### Directions
(a) Answer these questions about the post on the car accident and the Affordable Care Act, one answer per line:
(i) At what speed did the car crash into the tree?
(ii) Through which employer did the writer have health insurance?
(iii) Which three federal requirements for cars does the writer credit with likely preventing far more serious injury?
(b) Write the next part of the post on the car accident and the Affordable Care Act, picking up right after its final sentence.

Passage for review section start

Just a little over a week into 2014, my new year started off with a bang — literally — as I got into an automobile accident that involved my car sideswiping another vehicle and then crashing my car into a tree at 30 MPH. The car was totaled, but fortunately, I (mostly) walked away from the accident with only a fractured sternum and bruising.
Just a little over a week from the accident, I’m doing fine — back at work, only modest discomfort.
I bring up my accident because it taught me some valuable lessons, which I think are applicable to the ongoing debate over the Affordable Care Act. As I blogged in the Philadelphia Inquirer recently, government regulation probably protected me from sustaining a much greater injury from my accident. I encourage you to read the entire post, but let me summarize the salient points:
1. We all are invincible, until we aren’t. Accidents and illnesses can happen at a moment’s notice, whether you are a 57-year-old like me, who always assumed serious auto accidents are something that happens to someone else because of my heretofore spotless driving record, or whether you are a 27-year-old “young invincible.” When you get sick and hurt, you will need good health insurance, which I was fortunate to have through my employer, the American College of Physicians, but millions do not. Opting out of insurance coverage, at any age, is just plain dumb.
2. We may not like it when the government infringes on our personal liberties by requiring us to buy products we think we don’t need, sets consumer safety standards for the products we buy that add to their cost, or requires or forbids us from doing certain things that can endanger us — but such mandates sometimes are necessary to protect us from greater harm. In my case, federal requirements that cars have seat belts, airbags, and front end collision protection likely protected me from far more serious injury, even death. Such mandates added hundreds, maybe thousands of dollars, to the purchase price of my car, but they were worth every penny when my health and safety depended on them. (If I had driven a “grandfathered,” older car that lacked air bags and other federally-mandated crash protections, I may not be here writing this blog today). My local government required that I buy auto insurance, another unfunded mandate on me. It required me to wear a seat belt and shoulder restraint system, another mandate to prevent me from doing something really stupid, driving without a seat belt. Sure, even without such mandates, I would have worn a seat belt and bought auto coverage on my own, but this unfortunately is not true of everyone on the road.
3. So it is with Obamacare: the government requires us to buy health insurance, because having good health insurance is essential when you get sick or hurt. The government mandates that the health insurance that is sold to us meets consumer protection and benefit standards, like no pre-existing condition exclusions and coverage of essential benefits, so that the coverage actually helps us when we really need it — even if it means we have to pay more for it. Just like the government requires that the new cars we buy have safety features we may think we will never need or use, like airbags, until we do and are glad we have them.
4. I am fortunate that I already had good health insurance coverage through my employer, but there are millions of uninsured persons that have had no access to health insurance, or only had access to inadequate plans sold on the individual insurance market — until Obamacare came along to set standards for the insurance industry and provide financial help so people could afford it. Contrast my experience last week with those who do not have good health insurance. Here is how I put it in the Philadelphia Inquirer blog:
Now, let’s think about what might have been the outcome for someone in the same circumstances as me, but without health insurance and with a much more modest income. Because this person didn’t have health insurance, he might have decided not to go to the ER, he might not have gotten the prescriptions filled because of the cost, making his recovery much more painful (believe me!).

Passage for review section end
Exercise data section start

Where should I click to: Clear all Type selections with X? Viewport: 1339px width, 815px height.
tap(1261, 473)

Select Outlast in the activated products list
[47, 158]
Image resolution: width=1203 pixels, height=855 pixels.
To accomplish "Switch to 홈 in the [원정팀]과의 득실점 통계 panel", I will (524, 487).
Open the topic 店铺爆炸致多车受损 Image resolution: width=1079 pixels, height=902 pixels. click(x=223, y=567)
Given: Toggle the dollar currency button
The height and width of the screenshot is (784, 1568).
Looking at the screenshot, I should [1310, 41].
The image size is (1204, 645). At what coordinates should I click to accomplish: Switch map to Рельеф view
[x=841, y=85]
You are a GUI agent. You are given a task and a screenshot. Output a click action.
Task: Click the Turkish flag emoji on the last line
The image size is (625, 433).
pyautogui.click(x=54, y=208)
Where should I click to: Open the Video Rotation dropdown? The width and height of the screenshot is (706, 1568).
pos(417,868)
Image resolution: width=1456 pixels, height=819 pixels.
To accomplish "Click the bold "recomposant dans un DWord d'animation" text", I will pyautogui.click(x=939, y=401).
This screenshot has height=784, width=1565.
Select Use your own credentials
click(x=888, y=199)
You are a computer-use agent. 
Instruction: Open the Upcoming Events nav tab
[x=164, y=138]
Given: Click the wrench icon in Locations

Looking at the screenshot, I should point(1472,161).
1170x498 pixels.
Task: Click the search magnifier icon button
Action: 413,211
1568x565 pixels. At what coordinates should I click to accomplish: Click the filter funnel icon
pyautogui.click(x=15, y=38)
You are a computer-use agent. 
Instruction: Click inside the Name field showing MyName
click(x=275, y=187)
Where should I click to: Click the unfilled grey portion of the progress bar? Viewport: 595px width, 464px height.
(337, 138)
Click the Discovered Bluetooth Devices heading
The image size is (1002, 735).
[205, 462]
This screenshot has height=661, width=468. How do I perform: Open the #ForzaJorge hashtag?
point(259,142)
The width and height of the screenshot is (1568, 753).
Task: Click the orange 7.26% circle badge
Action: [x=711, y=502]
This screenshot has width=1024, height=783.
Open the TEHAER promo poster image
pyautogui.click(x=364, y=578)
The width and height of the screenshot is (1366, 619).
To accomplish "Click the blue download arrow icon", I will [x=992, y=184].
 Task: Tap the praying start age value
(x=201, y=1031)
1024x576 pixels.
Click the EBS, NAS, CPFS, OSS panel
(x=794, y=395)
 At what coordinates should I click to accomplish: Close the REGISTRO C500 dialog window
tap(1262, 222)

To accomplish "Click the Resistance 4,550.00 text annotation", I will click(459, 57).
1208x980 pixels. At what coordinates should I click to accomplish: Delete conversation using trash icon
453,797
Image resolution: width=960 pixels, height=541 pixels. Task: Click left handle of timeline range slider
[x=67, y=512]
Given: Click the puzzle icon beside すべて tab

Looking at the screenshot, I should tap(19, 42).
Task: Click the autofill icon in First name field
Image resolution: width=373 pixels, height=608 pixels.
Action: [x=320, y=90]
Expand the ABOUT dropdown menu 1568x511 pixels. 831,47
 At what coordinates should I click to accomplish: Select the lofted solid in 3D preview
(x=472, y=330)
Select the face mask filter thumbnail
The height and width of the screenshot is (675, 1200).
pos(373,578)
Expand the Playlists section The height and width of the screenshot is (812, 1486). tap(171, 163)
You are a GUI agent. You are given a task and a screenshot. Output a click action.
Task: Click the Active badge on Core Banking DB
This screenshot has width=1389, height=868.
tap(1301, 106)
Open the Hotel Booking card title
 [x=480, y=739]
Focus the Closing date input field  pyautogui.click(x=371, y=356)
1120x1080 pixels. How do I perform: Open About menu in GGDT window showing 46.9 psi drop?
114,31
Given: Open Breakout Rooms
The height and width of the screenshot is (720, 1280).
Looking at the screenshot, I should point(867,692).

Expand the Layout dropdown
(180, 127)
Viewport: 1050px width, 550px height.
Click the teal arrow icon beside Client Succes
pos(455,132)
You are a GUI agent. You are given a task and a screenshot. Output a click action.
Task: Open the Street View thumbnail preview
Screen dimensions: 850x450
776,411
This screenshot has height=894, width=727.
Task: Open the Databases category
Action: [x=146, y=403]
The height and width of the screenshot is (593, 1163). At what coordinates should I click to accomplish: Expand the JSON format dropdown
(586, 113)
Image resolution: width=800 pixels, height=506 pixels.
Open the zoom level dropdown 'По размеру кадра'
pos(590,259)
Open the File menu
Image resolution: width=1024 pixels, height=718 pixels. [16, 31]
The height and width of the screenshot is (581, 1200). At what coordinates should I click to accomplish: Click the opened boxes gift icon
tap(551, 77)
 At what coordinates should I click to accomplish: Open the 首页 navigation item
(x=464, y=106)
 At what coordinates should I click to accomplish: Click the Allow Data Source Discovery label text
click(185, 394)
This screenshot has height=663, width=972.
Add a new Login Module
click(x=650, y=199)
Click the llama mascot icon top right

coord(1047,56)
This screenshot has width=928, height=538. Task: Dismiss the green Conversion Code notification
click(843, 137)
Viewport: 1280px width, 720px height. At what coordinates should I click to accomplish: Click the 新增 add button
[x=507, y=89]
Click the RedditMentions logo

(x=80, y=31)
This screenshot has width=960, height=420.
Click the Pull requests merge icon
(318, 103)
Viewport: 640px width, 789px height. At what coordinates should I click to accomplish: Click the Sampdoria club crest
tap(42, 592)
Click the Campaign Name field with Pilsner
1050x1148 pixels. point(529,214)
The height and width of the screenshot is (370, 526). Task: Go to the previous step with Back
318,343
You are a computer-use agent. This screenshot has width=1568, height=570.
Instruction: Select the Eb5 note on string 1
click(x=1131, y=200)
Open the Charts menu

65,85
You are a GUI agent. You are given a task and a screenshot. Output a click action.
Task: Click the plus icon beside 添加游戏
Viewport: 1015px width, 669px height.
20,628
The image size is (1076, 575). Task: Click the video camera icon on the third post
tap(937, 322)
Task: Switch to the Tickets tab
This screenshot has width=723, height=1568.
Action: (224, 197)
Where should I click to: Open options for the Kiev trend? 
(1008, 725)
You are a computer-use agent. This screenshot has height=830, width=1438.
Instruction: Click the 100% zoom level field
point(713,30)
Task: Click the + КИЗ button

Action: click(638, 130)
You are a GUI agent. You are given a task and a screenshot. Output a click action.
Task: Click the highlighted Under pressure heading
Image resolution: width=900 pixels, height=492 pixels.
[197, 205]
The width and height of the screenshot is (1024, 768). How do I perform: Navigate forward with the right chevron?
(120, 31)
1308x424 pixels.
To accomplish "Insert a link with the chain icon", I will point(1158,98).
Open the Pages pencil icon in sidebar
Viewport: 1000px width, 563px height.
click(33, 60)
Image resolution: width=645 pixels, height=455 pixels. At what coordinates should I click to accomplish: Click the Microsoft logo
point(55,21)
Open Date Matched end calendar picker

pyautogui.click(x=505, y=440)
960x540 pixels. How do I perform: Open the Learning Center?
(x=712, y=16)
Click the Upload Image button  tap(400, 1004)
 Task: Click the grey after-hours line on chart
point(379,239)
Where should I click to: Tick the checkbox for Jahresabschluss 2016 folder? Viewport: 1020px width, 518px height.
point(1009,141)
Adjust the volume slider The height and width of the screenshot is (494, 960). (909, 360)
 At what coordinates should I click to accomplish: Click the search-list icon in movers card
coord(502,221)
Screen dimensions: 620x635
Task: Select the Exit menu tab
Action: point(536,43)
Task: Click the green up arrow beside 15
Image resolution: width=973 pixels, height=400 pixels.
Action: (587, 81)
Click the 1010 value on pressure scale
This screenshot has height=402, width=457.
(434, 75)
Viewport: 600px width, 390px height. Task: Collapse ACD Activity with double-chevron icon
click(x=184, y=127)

Exercise data section end

### Answers by item
(a)
(i) 30 MPH.
(ii) The American College of Physicians.
(iii) Seat belts, airbags, and front end collision protection.

(b)
The hospital ER might have written off some of his costs by cost-shifting to people with insurance, but he still might have left with a huge bill. He might have missed more days of work without pay. And if his car didn’t have airbags and he wasn’t wearing a seatbelt, he could have suffered a catastrophic life-threatening injury.
Now, consider the tens of millions of people who find themselves in the same circumstances but who lacked good coverage before Obamacare. They will now be required to buy and will get government help in purchasing health insurance that by law must include essential benefits. Their new coverage will also meet various consumer protection standards, like a ban on discriminating against people with pre-existing conditions and on lifetime and annual limits on coverage. The consumer protections in their new coverage will protect them from going bankrupt if they need healthcare. These safeguards may even be what keeps them alive. Many of them may not think they need this protection — until they do.
Now, I know that some readers of this blog will argue that it is “paternalistic” for the government to require that we buy health insurance that has benefits that we think we don’t need or want. I have argued that setting standards for health insurance companies isn’t really paternalistic, while my friend Dr. Bob Centor argues in his DB’s Medical Rants blog that it is. I will concede his point — government mandates that limit our personal choices or regulate the products we buy are paternalistic, to a point.
But when I drove my car into a tree, it was government paternalism that likely protected me from greater harm, just like Obamacare’s paternalism protects us by requiring that everyone have health insurance that meets federal consumer protection standards, so that when we get sick or hurt (as we all will at some point), we have health insurance that helps keep us medically and financially sound.
Bob Doherty is senior vice-president, governmental affairs and public policy, American College of Physicians and blogs at The ACP Advocate Blog.